Aim of the task –
Write out the part of the entries that opens with the line containing "Given: Click the" and runs through the end of the entries, keeping both ends. Leave the pictures out.
***** Records for the task *****
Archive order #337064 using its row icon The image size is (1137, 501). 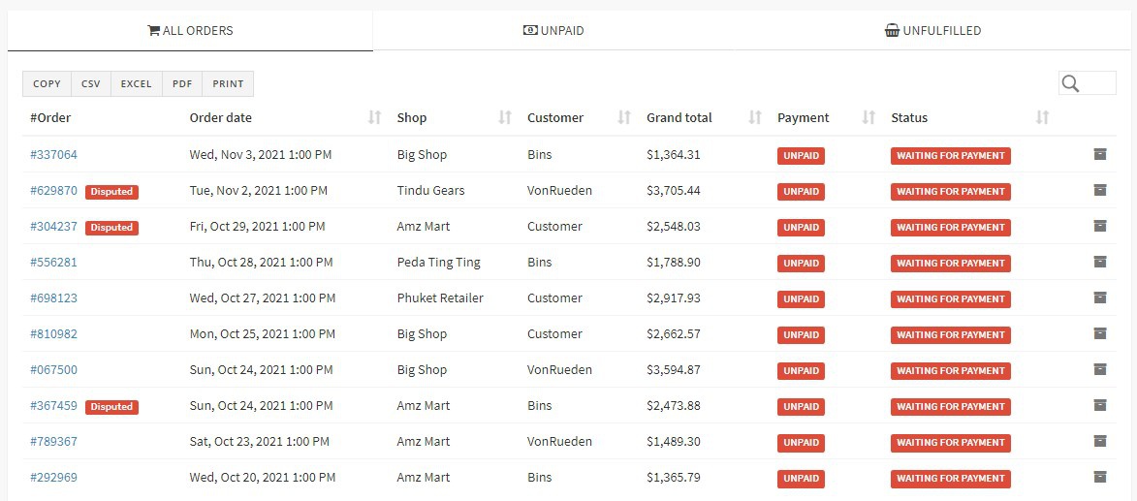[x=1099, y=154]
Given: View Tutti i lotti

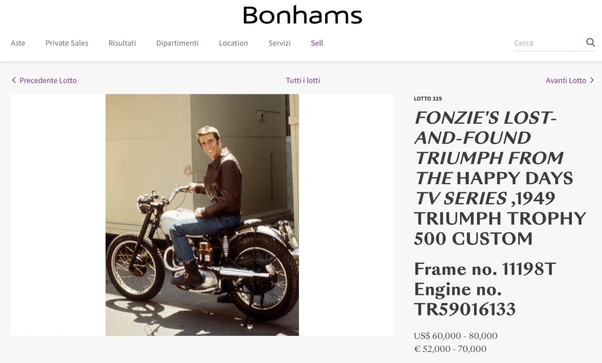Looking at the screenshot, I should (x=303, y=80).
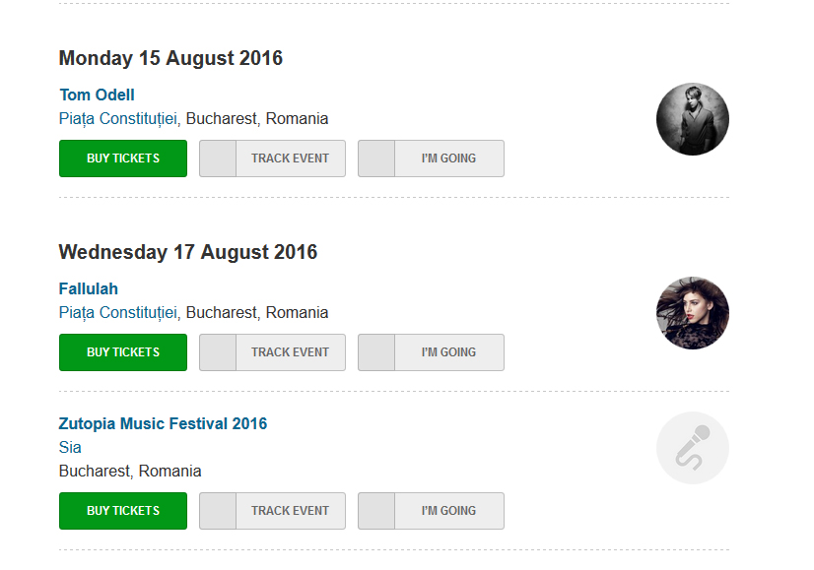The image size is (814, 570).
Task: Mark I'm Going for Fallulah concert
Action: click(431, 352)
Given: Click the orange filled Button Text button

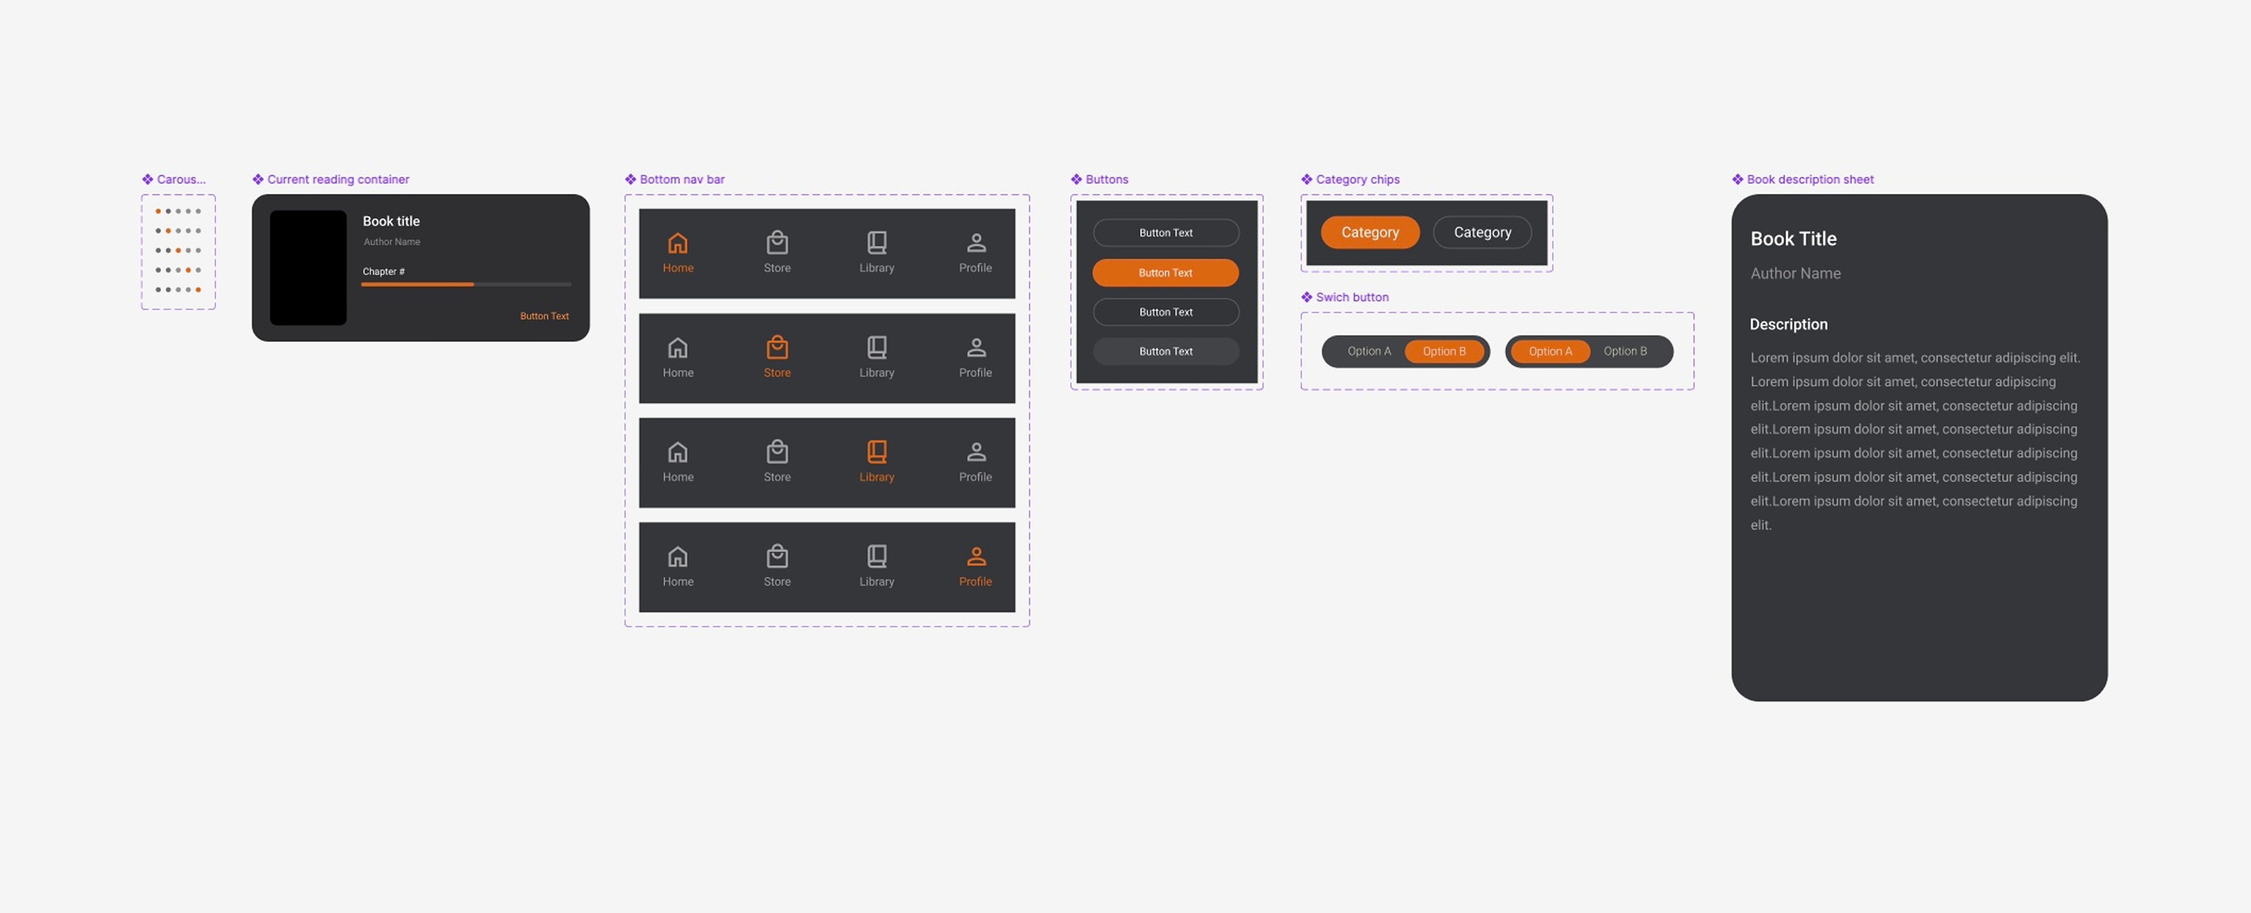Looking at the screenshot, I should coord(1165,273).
*****
Result for this task –
Given: Click the orange filled Button Text button

Looking at the screenshot, I should coord(1165,273).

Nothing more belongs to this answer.